Tuinman acknowledged that Schiphol represented the most demanding environment in which to test the concept. “With around 1,100 civilian take-offs and landings every day, Schiphol is the hardest place to do this. If it works here, it can later be expanded to regional airports such as Maastricht, Groningen, Rotterdam and Twente.”
While dispersion is a concept that is becoming increasingly important among European air arms, using civilian airports, rather than public roads and highways, for dispersed airfield operations remains quite unusual. Whether other nations will deploy their F-35s to busy civilian airports remains to be seen.

The Dutch Ministry of Defense emphasized that national security and resilience are not solely military responsibilities. Operation Avatar involved close cooperation between military and civilian stakeholders, reinforcing the idea that major civilian infrastructure may play a critical role in future high-intensity conflict scenarios.
As a side note, it is also worth noting how much F-35 operations have evolved over the past decade.
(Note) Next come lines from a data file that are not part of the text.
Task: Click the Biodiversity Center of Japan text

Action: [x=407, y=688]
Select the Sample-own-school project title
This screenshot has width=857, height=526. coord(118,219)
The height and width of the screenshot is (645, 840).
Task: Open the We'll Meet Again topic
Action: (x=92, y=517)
When the Lightning II first began entering service with European air forces around ten years ago, with the Italian Air Force becoming the first European operator to receive the aircraft at its home base in late 2016, operations were strictly confined to restricted areas within military airfields. Dedicated, “fortified” zones were created to isolate the new fifth-generation platforms from legacy aircraft, reflecting concerns about the F-35’s sensitive systems, sensors, and operating procedures.
Exercises like Operation Avatar highlight how that phase has largely passed. Today, the F-35 no longer requires secluded citadels or operations conducted far from public view. This shift likely reflects a deliberate trade-off between secrecy and the need to be prepared for dispersed airfield operations and overall operational continuity. In a contested environment, the ability to keep flying from a wide range of locations, including civilian infrastructure, may ultimately matter more than maintaining the same level of isolation that characterized the program’s early years.
Dealing with the military-civil cooperation, last year we reported that thanks to an agreement between KLM Royal Dutch Airlines and the Dutch Ministry of Defense, airline pilots among the former 5th generation fighter pilots who left active service to join KLM will serve as reserve F-35 pilots in the RNLAF.